Enrichment of high producers within a clone using PTSelect™
technology
We next tested whether PTSelect™-siRNA activity could be used to enrich
a clone by selecting its high producers. We used an EpoFc-clone (clone
15), which when electroporated with dTomato/ siRNA1 mRNA, showed three
different sub-populations based on their PTSelect™-siRNA1 activity
(Figure 6c, Clone 15-pre-sorted). From this clone, the three distinct
populations were separated.
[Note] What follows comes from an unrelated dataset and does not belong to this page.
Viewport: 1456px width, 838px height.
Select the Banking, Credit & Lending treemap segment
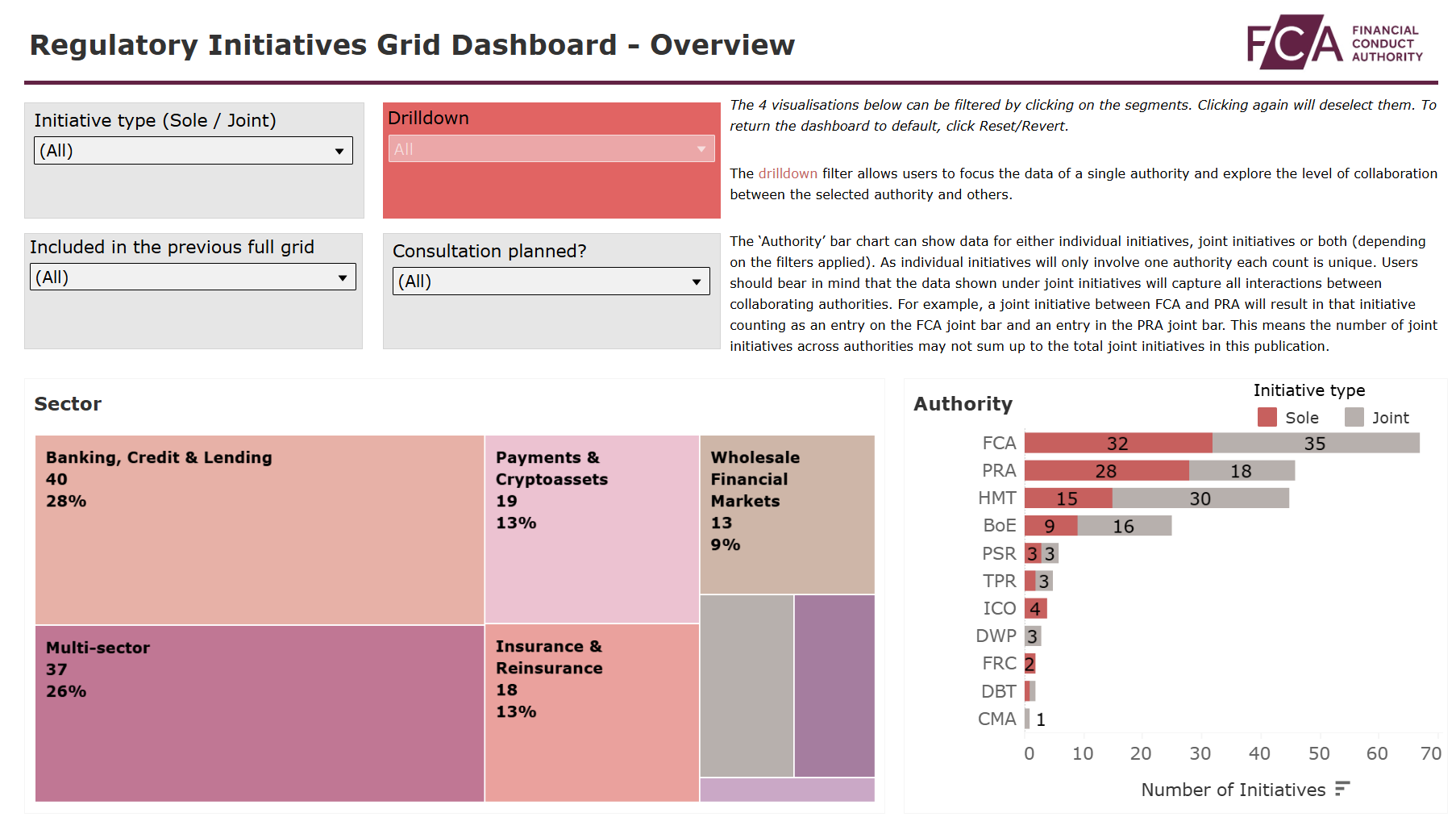[x=258, y=528]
Sorted cells were expanded for four days for
High-PE and Med-PE and two weeks for Low-PE, due to the differing
numbers of sorted cells, and subjected to productivity assay along with
unsorted clone 15. While, there was no significant difference in their
doubling times (Low-PE-22h; Med-PE-20h; High-PE-18h; pre-sorted clone
15-23h), their specific productivities (Low-PE-653; Med-PE-397;
High-PE-0; pre-sorted clone 15-506 mlU/day/cell) correlated with their
ability to suppress the siRNA, as expected. Thus, by enriching clone 15
with cells showing maximum siRNA activity (Low-PE), the productivity of
clone 15 was increased from 506 to 653 mlU/day/cell. The uniformity of
the sorted Low-PE clone was determined (Figure 6c,
15-Low-PE-post-sorted). The cells that exhibit most silencing activity
(100 on the x-axis) had been enriched from 0.2 to
13.2%. Interestingly, clonal drift was also noticed within three weeks
due to the presence of two other cell populations with decreased siRNA
activity (populations 2 and 3). Overall, the results confirm that
PTSelect™ technology can facilitate enrichment of high producers from a
clone, and that it is a sensitive method to monitor single-cell clonal
drift within a cell population.